Preferred Provider Organization (PPO) is a managed care organization that aims to cut costs of medical care but simultaneously offers a greater range of choice. This fast growing plan consists of medical practitioners, hospitals, and other health care providers who have covenanted with an insurer or a third-party administrator to provide health care at reduced rates to the insurer's or administrator's clients. If measured on a health insurance "scale", Preferred Provider Organization is positioned in between Health Management Organizations (HMOs) and pure fee-for-service plans. In PPO, your health care is managed and therefore restricted, but you get a wider measure of choice as well.

A PPO plan is similar to an HMO in the sense that in return for a fixed monthly premium, you receive basic health care benefits from the insurer and its health care network. However, it is also different from HMO as PPO does not require a primary care physician (PCP) for referral to a specialist. The amount of co-payment will go up if you wish to have health care from outside the network, than what you would have paid if the provider belonged to the PPO network. So it boils down to a choice between a costlier indemnity plan with total freedom of choice over care and a low-cost HMO plan that restricts your care to within a network.

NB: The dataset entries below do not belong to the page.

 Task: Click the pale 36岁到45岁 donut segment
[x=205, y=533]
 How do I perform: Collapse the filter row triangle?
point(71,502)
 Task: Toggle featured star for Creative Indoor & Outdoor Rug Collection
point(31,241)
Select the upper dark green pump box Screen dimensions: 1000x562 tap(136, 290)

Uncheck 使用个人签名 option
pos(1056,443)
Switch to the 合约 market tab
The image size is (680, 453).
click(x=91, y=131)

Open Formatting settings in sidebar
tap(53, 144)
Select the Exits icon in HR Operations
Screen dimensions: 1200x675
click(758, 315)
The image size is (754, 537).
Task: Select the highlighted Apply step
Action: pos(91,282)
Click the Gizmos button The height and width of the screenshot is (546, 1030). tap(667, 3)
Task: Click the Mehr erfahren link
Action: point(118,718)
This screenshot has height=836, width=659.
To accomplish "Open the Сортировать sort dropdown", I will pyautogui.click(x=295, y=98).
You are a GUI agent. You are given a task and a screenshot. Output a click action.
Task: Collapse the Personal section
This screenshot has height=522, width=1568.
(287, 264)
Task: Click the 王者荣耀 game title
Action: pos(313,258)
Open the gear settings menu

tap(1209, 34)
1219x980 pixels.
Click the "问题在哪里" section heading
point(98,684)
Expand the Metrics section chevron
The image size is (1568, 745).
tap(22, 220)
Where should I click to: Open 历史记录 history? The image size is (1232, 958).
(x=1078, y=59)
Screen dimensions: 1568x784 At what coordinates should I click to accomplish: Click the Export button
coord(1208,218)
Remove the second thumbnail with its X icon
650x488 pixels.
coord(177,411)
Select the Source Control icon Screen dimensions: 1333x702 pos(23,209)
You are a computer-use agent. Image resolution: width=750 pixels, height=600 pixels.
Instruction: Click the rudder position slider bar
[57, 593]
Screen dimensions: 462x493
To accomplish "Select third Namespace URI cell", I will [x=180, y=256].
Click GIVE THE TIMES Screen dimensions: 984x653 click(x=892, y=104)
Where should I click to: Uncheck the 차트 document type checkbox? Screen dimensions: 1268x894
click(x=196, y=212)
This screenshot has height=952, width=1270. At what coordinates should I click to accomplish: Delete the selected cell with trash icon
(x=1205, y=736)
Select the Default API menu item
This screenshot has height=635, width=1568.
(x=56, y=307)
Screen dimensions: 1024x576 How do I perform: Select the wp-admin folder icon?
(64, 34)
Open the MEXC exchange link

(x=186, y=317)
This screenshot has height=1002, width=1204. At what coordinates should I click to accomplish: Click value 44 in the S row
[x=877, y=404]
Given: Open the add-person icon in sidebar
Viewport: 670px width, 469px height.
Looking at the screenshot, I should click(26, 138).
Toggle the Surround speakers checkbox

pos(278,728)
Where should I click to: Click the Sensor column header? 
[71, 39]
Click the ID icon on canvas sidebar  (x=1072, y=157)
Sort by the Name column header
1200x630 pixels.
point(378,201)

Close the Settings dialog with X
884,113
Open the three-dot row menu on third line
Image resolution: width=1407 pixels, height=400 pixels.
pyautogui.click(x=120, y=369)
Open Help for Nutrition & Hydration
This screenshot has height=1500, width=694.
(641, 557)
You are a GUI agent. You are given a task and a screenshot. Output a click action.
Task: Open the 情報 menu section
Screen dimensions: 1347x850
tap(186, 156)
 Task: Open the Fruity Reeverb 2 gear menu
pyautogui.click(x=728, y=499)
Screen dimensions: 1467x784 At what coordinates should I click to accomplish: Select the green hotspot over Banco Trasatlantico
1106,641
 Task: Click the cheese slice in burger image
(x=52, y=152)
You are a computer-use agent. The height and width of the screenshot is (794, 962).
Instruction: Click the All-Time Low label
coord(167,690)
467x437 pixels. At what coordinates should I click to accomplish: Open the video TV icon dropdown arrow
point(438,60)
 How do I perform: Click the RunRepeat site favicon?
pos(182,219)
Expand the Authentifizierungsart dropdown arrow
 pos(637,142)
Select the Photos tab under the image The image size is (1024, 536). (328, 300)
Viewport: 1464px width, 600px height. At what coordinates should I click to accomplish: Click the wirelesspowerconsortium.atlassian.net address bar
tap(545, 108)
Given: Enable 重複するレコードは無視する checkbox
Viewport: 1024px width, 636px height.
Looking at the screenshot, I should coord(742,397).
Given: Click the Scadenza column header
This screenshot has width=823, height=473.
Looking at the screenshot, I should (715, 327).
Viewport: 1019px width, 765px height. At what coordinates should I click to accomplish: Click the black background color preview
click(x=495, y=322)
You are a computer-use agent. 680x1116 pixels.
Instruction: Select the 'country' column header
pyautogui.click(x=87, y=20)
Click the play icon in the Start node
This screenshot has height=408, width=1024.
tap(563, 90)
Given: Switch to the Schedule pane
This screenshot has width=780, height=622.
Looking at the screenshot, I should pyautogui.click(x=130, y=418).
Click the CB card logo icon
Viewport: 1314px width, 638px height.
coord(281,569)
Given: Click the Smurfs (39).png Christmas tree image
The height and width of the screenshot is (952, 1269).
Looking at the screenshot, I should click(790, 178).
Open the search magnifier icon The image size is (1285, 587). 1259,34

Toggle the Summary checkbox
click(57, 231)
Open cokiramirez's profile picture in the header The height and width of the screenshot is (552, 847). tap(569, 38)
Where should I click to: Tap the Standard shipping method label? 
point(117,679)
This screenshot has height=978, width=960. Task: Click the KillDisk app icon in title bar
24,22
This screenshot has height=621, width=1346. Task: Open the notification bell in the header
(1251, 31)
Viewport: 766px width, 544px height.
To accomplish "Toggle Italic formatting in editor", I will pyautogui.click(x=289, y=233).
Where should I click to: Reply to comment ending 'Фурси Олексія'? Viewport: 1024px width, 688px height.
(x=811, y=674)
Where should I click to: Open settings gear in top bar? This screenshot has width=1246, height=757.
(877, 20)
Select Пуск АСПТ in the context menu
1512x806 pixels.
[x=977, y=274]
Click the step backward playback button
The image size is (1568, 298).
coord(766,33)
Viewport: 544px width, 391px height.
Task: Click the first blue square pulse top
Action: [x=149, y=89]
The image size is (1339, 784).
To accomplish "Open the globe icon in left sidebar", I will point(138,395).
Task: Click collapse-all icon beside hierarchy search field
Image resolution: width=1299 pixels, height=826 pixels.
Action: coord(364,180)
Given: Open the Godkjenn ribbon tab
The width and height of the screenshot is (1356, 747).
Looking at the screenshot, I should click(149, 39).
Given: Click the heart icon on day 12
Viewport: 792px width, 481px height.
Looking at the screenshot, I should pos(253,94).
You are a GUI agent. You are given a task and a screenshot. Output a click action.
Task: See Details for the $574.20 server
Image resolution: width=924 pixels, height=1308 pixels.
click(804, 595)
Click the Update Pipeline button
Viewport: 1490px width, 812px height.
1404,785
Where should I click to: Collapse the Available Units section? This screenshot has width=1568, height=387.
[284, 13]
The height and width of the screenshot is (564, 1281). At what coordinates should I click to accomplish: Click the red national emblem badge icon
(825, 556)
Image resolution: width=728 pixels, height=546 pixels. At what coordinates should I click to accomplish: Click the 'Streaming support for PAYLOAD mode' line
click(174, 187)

A PPO plan has a number of advantages: health care is cheaper if you use the PPO networks; you are free to consult any specialist, including those outside the plan; it is not mandatory for you to visit a primary care physician and out of pocket costs are limited. Among its disadvantages are: treatment outside of network is more expensive; co-payments are larger when compared to other managed care plans and you may be required to satisfy a deductible.

You should keep in mind that PPO insurance is the costliest among all managed care plans. Even if the premium is reasonable, the other fees can raise the cost of PPO considerably. For example, in addition to premium, you may have to pay coinsurance (the amount goes higher if you use non-network providers). As far as preventative services are concerned, co-insurance is generally waived and replaced with a low co-payment.

If you opt for non-network care, you have to satisfy a deductible before the insurer begins contributing. Once the deductible is met, you must pay a higher percentage of the cost and may also have to cough up the difference between what the health care provider charges and what the plan considers "reasonable and customary" for the service. Still a PPO plan remains popular because premiums alone are not an accurate indicator of your potential annual medical costs.

While choosing a PPO plan, you should be aware of how many doctors are available, the locations of offices and hospitals in the network, the manner of handling referrals to specialists, its emergency care services, hospitals available under the plan, health care and preventive health care services covered, the amount of premium, the additional amount to be paid for using non-network physicians, the deductible and coinsurance for non-network care and certain other aspects.